TASK REQUIREMENTS: Each of the lines below must be restated exactly.

+ + + + + + +

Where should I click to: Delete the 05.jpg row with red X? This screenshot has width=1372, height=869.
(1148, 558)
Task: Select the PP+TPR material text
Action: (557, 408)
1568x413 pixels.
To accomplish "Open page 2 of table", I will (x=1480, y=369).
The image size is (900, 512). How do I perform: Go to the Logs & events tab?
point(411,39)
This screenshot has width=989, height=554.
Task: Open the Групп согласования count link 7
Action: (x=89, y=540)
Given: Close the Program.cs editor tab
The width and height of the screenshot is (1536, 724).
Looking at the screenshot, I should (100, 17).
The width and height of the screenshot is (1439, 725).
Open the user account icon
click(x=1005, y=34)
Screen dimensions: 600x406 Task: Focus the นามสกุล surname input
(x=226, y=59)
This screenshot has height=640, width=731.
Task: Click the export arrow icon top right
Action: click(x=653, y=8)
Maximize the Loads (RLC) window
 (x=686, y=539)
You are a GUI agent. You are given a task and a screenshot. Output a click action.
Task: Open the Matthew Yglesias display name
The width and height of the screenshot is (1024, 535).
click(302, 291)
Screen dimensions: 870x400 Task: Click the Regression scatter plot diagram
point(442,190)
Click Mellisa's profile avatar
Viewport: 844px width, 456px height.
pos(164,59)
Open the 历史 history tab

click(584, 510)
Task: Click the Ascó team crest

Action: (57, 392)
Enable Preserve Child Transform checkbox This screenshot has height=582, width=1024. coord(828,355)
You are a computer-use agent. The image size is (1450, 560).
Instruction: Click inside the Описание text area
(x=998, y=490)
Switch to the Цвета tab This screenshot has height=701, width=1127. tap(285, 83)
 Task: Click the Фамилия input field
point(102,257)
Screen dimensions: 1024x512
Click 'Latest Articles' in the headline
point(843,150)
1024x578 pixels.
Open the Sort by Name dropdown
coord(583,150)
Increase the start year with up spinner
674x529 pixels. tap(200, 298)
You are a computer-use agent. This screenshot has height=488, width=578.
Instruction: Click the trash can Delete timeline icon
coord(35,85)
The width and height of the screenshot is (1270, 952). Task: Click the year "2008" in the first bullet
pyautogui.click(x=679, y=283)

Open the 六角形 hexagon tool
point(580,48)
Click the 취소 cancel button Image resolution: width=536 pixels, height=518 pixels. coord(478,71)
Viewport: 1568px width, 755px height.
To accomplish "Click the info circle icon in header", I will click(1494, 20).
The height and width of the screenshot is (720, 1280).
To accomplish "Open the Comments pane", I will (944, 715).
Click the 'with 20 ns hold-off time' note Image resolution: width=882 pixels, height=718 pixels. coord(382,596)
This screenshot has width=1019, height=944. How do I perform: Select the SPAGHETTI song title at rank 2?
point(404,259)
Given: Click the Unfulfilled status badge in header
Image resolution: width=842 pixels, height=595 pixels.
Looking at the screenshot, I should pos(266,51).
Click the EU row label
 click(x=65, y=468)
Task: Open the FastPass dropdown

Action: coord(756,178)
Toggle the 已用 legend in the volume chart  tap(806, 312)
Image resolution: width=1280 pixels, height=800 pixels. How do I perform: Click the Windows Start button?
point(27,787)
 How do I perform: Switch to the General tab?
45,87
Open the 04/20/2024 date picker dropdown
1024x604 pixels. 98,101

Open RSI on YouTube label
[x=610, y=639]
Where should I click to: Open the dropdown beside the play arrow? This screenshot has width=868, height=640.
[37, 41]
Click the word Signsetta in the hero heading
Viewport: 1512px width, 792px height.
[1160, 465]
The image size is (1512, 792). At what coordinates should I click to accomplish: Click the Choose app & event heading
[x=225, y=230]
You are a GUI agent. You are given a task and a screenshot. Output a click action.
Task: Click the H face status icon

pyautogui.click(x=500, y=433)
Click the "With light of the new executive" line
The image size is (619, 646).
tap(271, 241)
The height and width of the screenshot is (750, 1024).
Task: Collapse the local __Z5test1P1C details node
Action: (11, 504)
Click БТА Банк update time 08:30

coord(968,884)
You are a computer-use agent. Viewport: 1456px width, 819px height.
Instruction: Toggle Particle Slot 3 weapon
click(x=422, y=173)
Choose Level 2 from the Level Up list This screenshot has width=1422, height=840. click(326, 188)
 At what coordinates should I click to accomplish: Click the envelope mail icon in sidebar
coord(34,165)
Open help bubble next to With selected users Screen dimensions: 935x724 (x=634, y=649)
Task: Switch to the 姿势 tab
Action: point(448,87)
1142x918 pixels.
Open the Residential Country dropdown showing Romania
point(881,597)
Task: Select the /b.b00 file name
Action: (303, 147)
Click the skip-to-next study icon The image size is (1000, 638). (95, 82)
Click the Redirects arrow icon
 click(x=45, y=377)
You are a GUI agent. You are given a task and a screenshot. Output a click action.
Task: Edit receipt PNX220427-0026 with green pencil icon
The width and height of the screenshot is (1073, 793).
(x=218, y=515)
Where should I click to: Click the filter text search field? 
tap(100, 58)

+ + + + + + +

EXERCISE OUTPUT:
Where should I click to: Delete the 05.jpg row with red X? This screenshot has width=1372, height=869.
(1148, 558)
Task: Select the PP+TPR material text
Action: (557, 408)
1568x413 pixels.
To accomplish "Open page 2 of table", I will (x=1480, y=369).
The image size is (900, 512). How do I perform: Go to the Logs & events tab?
point(411,39)
This screenshot has width=989, height=554.
Task: Open the Групп согласования count link 7
Action: (x=89, y=540)
Given: Close the Program.cs editor tab
The width and height of the screenshot is (1536, 724).
Looking at the screenshot, I should (100, 17).
The width and height of the screenshot is (1439, 725).
Open the user account icon
click(x=1005, y=34)
Screen dimensions: 600x406 Task: Focus the นามสกุล surname input
(x=226, y=59)
This screenshot has height=640, width=731.
Task: Click the export arrow icon top right
Action: click(x=653, y=8)
Maximize the Loads (RLC) window
 (x=686, y=539)
You are a GUI agent. You are given a task and a screenshot. Output a click action.
Task: Open the Matthew Yglesias display name
The width and height of the screenshot is (1024, 535).
click(302, 291)
Screen dimensions: 870x400 Task: Click the Regression scatter plot diagram
point(442,190)
Click Mellisa's profile avatar
Viewport: 844px width, 456px height.
pos(164,59)
Open the 历史 history tab

click(584, 510)
Task: Click the Ascó team crest

Action: (57, 392)
Enable Preserve Child Transform checkbox This screenshot has height=582, width=1024. coord(828,355)
You are a computer-use agent. The image size is (1450, 560).
Instruction: Click inside the Описание text area
(x=998, y=490)
Switch to the Цвета tab This screenshot has height=701, width=1127. tap(285, 83)
 Task: Click the Фамилия input field
point(102,257)
Screen dimensions: 1024x512
Click 'Latest Articles' in the headline
point(843,150)
1024x578 pixels.
Open the Sort by Name dropdown
coord(583,150)
Increase the start year with up spinner
674x529 pixels. tap(200, 298)
You are a computer-use agent. This screenshot has height=488, width=578.
Instruction: Click the trash can Delete timeline icon
coord(35,85)
The width and height of the screenshot is (1270, 952). Task: Click the year "2008" in the first bullet
pyautogui.click(x=679, y=283)

Open the 六角形 hexagon tool
point(580,48)
Click the 취소 cancel button Image resolution: width=536 pixels, height=518 pixels. coord(478,71)
Viewport: 1568px width, 755px height.
To accomplish "Click the info circle icon in header", I will click(1494, 20).
The height and width of the screenshot is (720, 1280).
To accomplish "Open the Comments pane", I will (944, 715).
Click the 'with 20 ns hold-off time' note Image resolution: width=882 pixels, height=718 pixels. coord(382,596)
This screenshot has width=1019, height=944. How do I perform: Select the SPAGHETTI song title at rank 2?
point(404,259)
Given: Click the Unfulfilled status badge in header
Image resolution: width=842 pixels, height=595 pixels.
Looking at the screenshot, I should pos(266,51).
Click the EU row label
 click(x=65, y=468)
Task: Open the FastPass dropdown

Action: coord(756,178)
Toggle the 已用 legend in the volume chart  tap(806, 312)
Image resolution: width=1280 pixels, height=800 pixels. How do I perform: Click the Windows Start button?
point(27,787)
 How do I perform: Switch to the General tab?
45,87
Open the 04/20/2024 date picker dropdown
1024x604 pixels. 98,101

Open RSI on YouTube label
[x=610, y=639]
Where should I click to: Open the dropdown beside the play arrow? This screenshot has width=868, height=640.
[37, 41]
Click the word Signsetta in the hero heading
Viewport: 1512px width, 792px height.
[1160, 465]
The image size is (1512, 792). At what coordinates should I click to accomplish: Click the Choose app & event heading
[x=225, y=230]
You are a GUI agent. You are given a task and a screenshot. Output a click action.
Task: Click the H face status icon

pyautogui.click(x=500, y=433)
Click the "With light of the new executive" line
The image size is (619, 646).
tap(271, 241)
The height and width of the screenshot is (750, 1024).
Task: Collapse the local __Z5test1P1C details node
Action: (11, 504)
Click БТА Банк update time 08:30

coord(968,884)
You are a computer-use agent. Viewport: 1456px width, 819px height.
Instruction: Toggle Particle Slot 3 weapon
click(x=422, y=173)
Choose Level 2 from the Level Up list This screenshot has width=1422, height=840. click(326, 188)
 At what coordinates should I click to accomplish: Click the envelope mail icon in sidebar
coord(34,165)
Open help bubble next to With selected users Screen dimensions: 935x724 (x=634, y=649)
Task: Switch to the 姿势 tab
Action: point(448,87)
1142x918 pixels.
Open the Residential Country dropdown showing Romania
point(881,597)
Task: Select the /b.b00 file name
Action: (303, 147)
Click the skip-to-next study icon The image size is (1000, 638). (95, 82)
Click the Redirects arrow icon
 click(x=45, y=377)
You are a GUI agent. You are given a task and a screenshot. Output a click action.
Task: Edit receipt PNX220427-0026 with green pencil icon
The width and height of the screenshot is (1073, 793).
(x=218, y=515)
Where should I click to: Click the filter text search field? 
tap(100, 58)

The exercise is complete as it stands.